Psychologists have traditionally made striving toward happiness the centerpiece of their theories of human behavior because they have found that if they don’t, their theories don’t work so well. As Sigmund Freud wrote:
The question of the purpose of human life has been raised countless times; it has never yet received a satisfactory answer and perhaps does not admit of one. . . . We will therefore turn to the less ambitious question of what men show by their behavior to be the purpose and intention of their lives. What do they demand of life and wish to achieve in it? The answer to this can hardly be in doubt. They strive after happiness; they want to become happy and to remain so. This endeavor has two sides, a positive and a negative aim. It aims, on the one hand, at an absence of pain and displeasure, and, on the other, at the experiencing of strong feelings of pleasure.11
Freud was an articulate champion of this idea but not its originator, and the same observation appears in some form or another in the psychological theories of Plato, Aristotle, Hobbes, Mill, Bentham, and others. The philosopher and mathematician Blaise Pascal was especially clear on this point:
All men seek happiness. This is without exception. Whatever different means they employ, they all tend to this end. The cause of some going to war, and of others avoiding it, is the same desire in both, attended with different views. The will never takes the least step but to this object. This is the motive of every action of every man, even of those who hang themselves.12
Feeling Happy Because
If every thinker in every century has recognized that people seek emotional happiness, then how has so much confusion arisen over the meaning of the word?
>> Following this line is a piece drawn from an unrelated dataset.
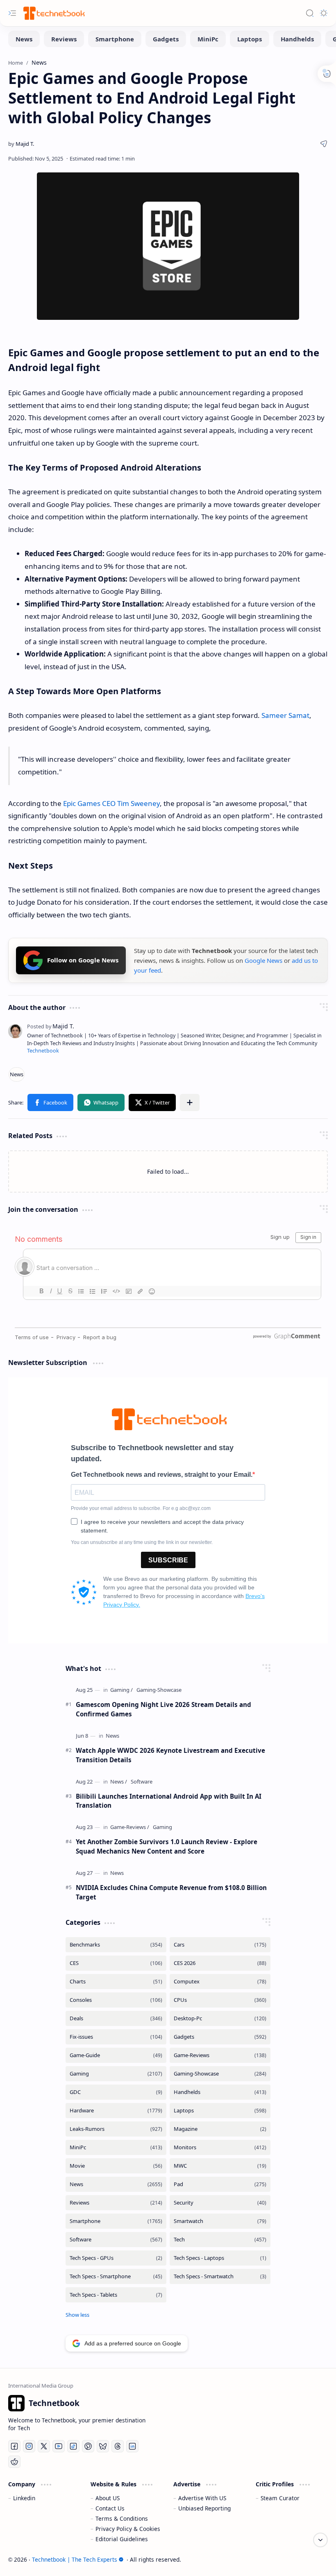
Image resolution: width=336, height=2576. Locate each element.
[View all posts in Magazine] (220, 2129)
One of the problems is that many people consider the desire for happiness to be a bit like the desire for a bowel movement: something we all have, but not something of which we should be especially proud. The kind of happiness they have in mind is cheap and base—a vacuous state of “bovine contentment”13 that cannot possibly be the basis of a meaningful human life. As the philosopher John Stuart Mill wrote, “It
is better to be a human being dissatisfied than a pig satisfied; better to be Socrates dissatisfied than a fool satisfied. And if the fool, or the pig, are a different opinion, it is because they only know their own side of the question.”14
The philosopher Robert Nozick tried to illustrate the ubiquity of this belief by describing a fictitious virtual-reality machine that would allow anyone to have any experience they chose, and that would conveniently cause them to forget that they were hooked up to the machine.15 He concluded that no one would willingly choose to get hooked up for the rest of his life because the happiness he would experience with such a machine would not be happiness at all. “Someone whose emotion is based upon egregiously unjustified and false evaluations we will be reluctant to term happy, however he feels.”16 In short, emotional happiness is fine for pigs, but it is a goal unworthy of creatures as sophisticated and capable as we.